This is a much-needed redirection for the day, that God is revealing to me. It's a renewing of the mind, and, funny enough, seems to take place late, in the wee hours.

 

Perhaps because I have conviction about my behavior. The fact that times are hard and I had times of plenty in my life. Perhaps this conviction is Jesus sitting down with me, looking me in the face and saying to me.. "It's ALL about ME." Yes, I know this is true in my heart.

 

Am I making any sense at all, or is this, once again a rambling lesson in progress.

 

Thanks for listening.

 

Shannon

Thank you God for the rain on our garden today.

Comments (0) :: Post A Comment! :: Permanent Link

• Jun. 11, 2006 - Sunday, Beautiful Sunday....

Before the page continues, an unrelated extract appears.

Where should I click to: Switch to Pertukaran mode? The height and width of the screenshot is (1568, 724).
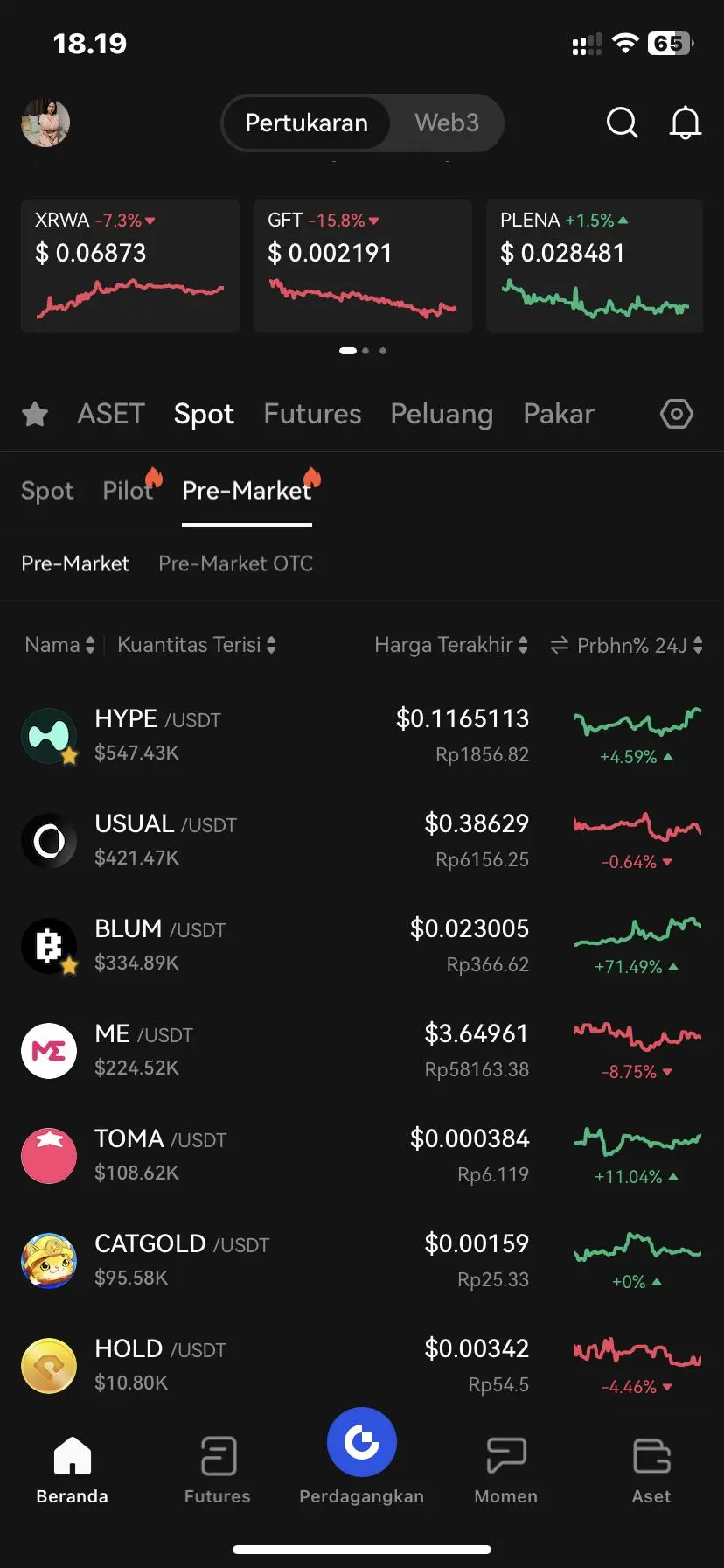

It's gorgeous here in sweet Virginia.

 

I want to thank all of my incredible e-friends for sending me comments to boost my spirits! I love ya'll!

 

My hubby is home, has been since Friday night, but he will be leaving again at 3:30 a.m., and off for another long week.  I am so grateful that he is such a hard worker and that we are so blessed to have such an incredible man, who loves The Lord, to lead the family.

 

I saw the coolest thing on AOL today. Now, I don't normally think that AOL has great stories, BUT....  I was so shocked, and thrilled, to hear that Stephen Baldwin, the actor, has come to Christ in the last few years.

~This guy is ON FIRE for The Lord, it's incredible. Check out his site and his new book @ stephenbaldwin.com

 

It's amazing how God is using this celebrity!

 

 Anyway, I found joy in reading that his housekeeper brought his wife to The Lord and then later, Stephen's wife, by her Godly conduct, just as it states in 1Peter 3, won him over by her quiet spirit.

I love it!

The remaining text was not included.